Eight Ways to Improve our Financial Services Rules

Picture: Wikimedia

By Associate Professor Pamela Hanrahan, Melbourne Law School

MELBOURNE: 21 June 2014: News this week of the government's planned amendments to the Future of Financial Advice (FoFA) legislation is the latest chapter in a sorry tale that began almost as soon as Australia's current financial services laws were put in place in 2001.

A decade of amendments by successive governments, made to a piece of legislation that has always been recognised by lawyers as fundamentally flawed, has only made bad law worse. It is hard to see the latest attempts at reform producing a different result.

The good news is that David Murray's financial system inquiry provides a once-in-a-cycle opportunity to take a fresh look at the fundamentals of Australia's financial services regulation and open up real debate about whether we can do better.

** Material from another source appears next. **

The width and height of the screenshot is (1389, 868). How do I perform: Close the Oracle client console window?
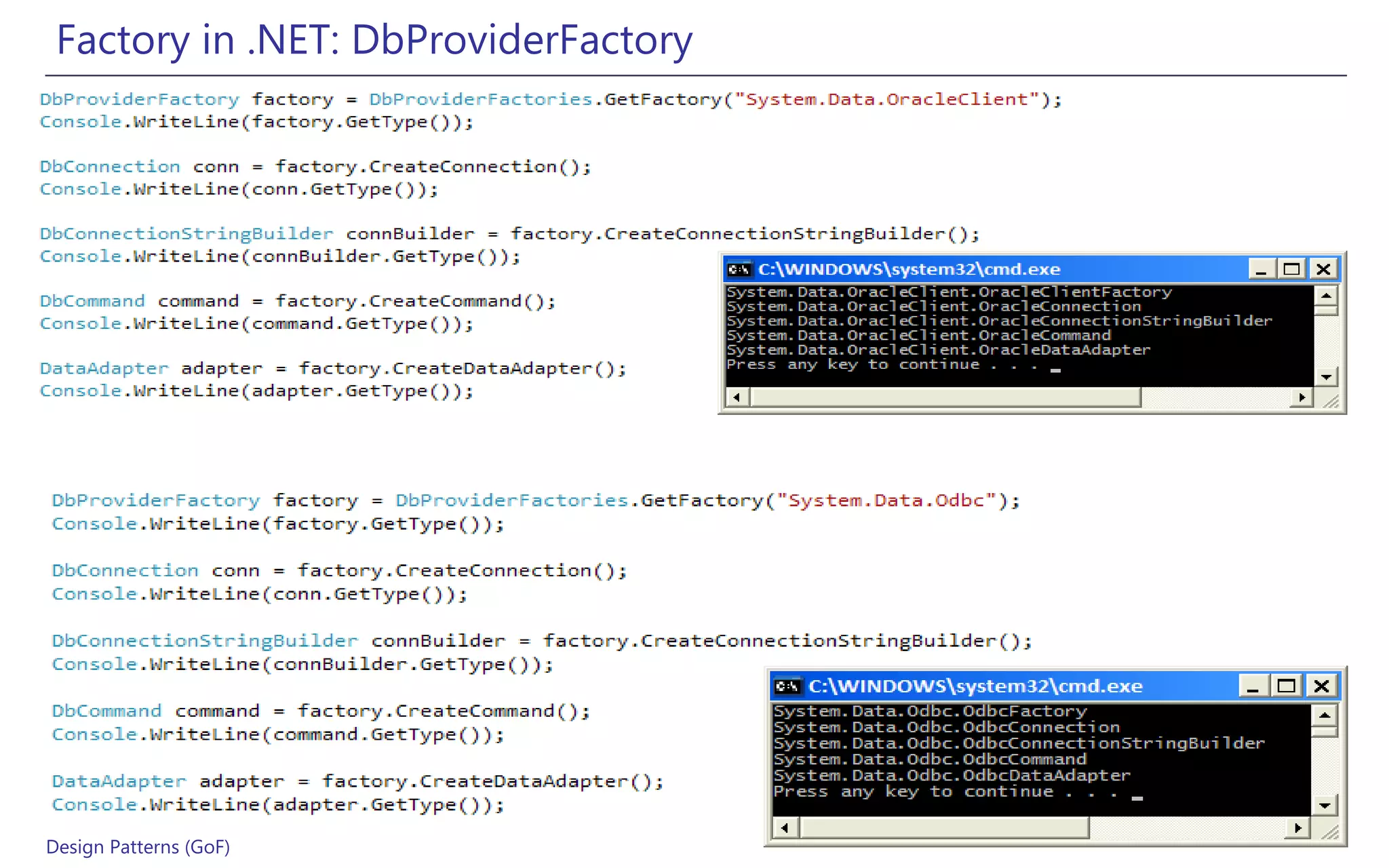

The goals of financial services regulation should be to ensure, within global norms, that people who use financial services are treated appropriately and with candour, and that the financial system as a whole remains stable, resilient and efficient. Poorly designed regulation not only fails to achieve these goals - it works actively against them by increasing inefficiency and giving false comfort about the "protection" it affords.

Financial services regulation in Australia needs to be both narrower and deeper; it needs to build on rather than cut across established principles of law and equity; and it needs to make smarter use of our regulators.

So, to help kick-start the debate as the Murray inquiry continues, here are eight proposals for reform to the financial services system.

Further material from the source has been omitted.